Foster was leading a team of engineers from South Korean automaker Kia putting disguised cars through the most grueling tests imaginable. All the while, they had to fend off a legion of car paparazzi hell-bent on grabbing shots of vehicles that hadn't yet been shown publicly.
The cat-and-mouse game plays out all summer in Death Valley National Park, where the temperature was the highest in the United States on all but three days last month. The destination's scorching conditions draw automotive teams from around the world to see whether their latest engines, transmissions and air conditioners can take the heat.
"Death Valley is the mecca for car testers," Foster says.
To see firsthand what the cars — and engineers — endure, Kia granted USA Today rare access to a Death Valley testing excursion on a typical 117-degree day in August.
The peek into this usually veiled part of producing cars and trucks showed that the engineers' work is sweaty and tedious. Unrelenting heat takes its toll on team members, who stay at a $51-a-night hotel, catch lunch on the run, and put in 12-hour workdays for four or five days at a stretch. All the while, they dodge the prying cameras of spy photographers, who are paid to get pictures of vehicles still under wraps.
It also showed the amount of effort automakers put into testing new cars under the most rigorous conditions to improve performance and ensure reliability.
From nearly dawn to dusk, Kia's engineers and contractors tinkered with engines, recorded data and gained insight on improving performance. The test data can prove invaluable. Any breakthrough to enhance performance or endurance can be an edge in the hyper-competitive car business. "From our perspective, if we can beat the goal, that's something else (Kia) can advertise," says David Peterson, power-train evaluation engineer.
For the Kia team members, on their third day of the trip, the morning began early at their desert outpost, the Hyundai/Kia Technical Center, a grand name for an unmarked, tan stucco double-wide garage behind a no-trespassing sign in Beatty, Nev. It's a few minutes' drive from the rundown hotel-casino where they spent the night and about a half-hour from the Death Valley park entrance across the state line in California.

→ **Prompt A**
Answer these questions about the article on Kia's car testing in Death Valley:
(i) What does the team's hotel cost per night?
(ii) What was the temperature on the August day of USA Today's visit?
(iii) In what town is the Hyundai/Kia Technical Center?
→ **Prompt B**
Could you pick up the article on Kia's Death Valley testing after its last sentence and keep writing it?
The listing after this text isn't needed.

→ **Given information**
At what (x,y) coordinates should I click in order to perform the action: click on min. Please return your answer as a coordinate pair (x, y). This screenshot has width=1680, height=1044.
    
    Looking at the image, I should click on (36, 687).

→ **Exercise answer A**
(i) $51 a night.
(ii) 117 degrees.
(iii) Beatty, Nev.

→ **Exercise answer B**
Foster called the nine-man team together, reviewed the previous day's test results and outlined what they would work on that day.
The team included four members from South Korea. Also on the team was Tony Vespa, a former top cooling engineer at Chrysler, who was upbeat despite the heat. "This is fun. I never got to turn wrenches at my other company," he says.
This day, Kia's crew was focused on three prototypes: a sporty crossover and two seven-passenger SUVs. The automaker plans to sell the sportster in the United States, but hasn't yet said whether it will offer the SUVs.
The prototypes are costly, running from $200,000 to $500,000.
The engineers were testing a new engine calibration in the SUVs to see if it helped with cooling. And the sports crossover was put through a test meant to simulate steamy stop-and-go city driving to judge the output of its air conditioning.
Whatever the tests, secrecy was an obsession. The vehicles were masked by yards of black vinyl with foam inserts over the hoods, sides and rear to shroud design details. Even door handles were swaddled, lest they be photographed and a competitor get a surreptitious peek.
Every hint of what a new car looks like can prove helpful to the spy photographers, who come from all over the world to trail the teams around Death Valley.
They sell their photos to auto magazines and Web sites, many of which post them within hours. A single picture of a desirable new model can generally fetch $500 to $900, says veteran spy photographer Brenda Priddy.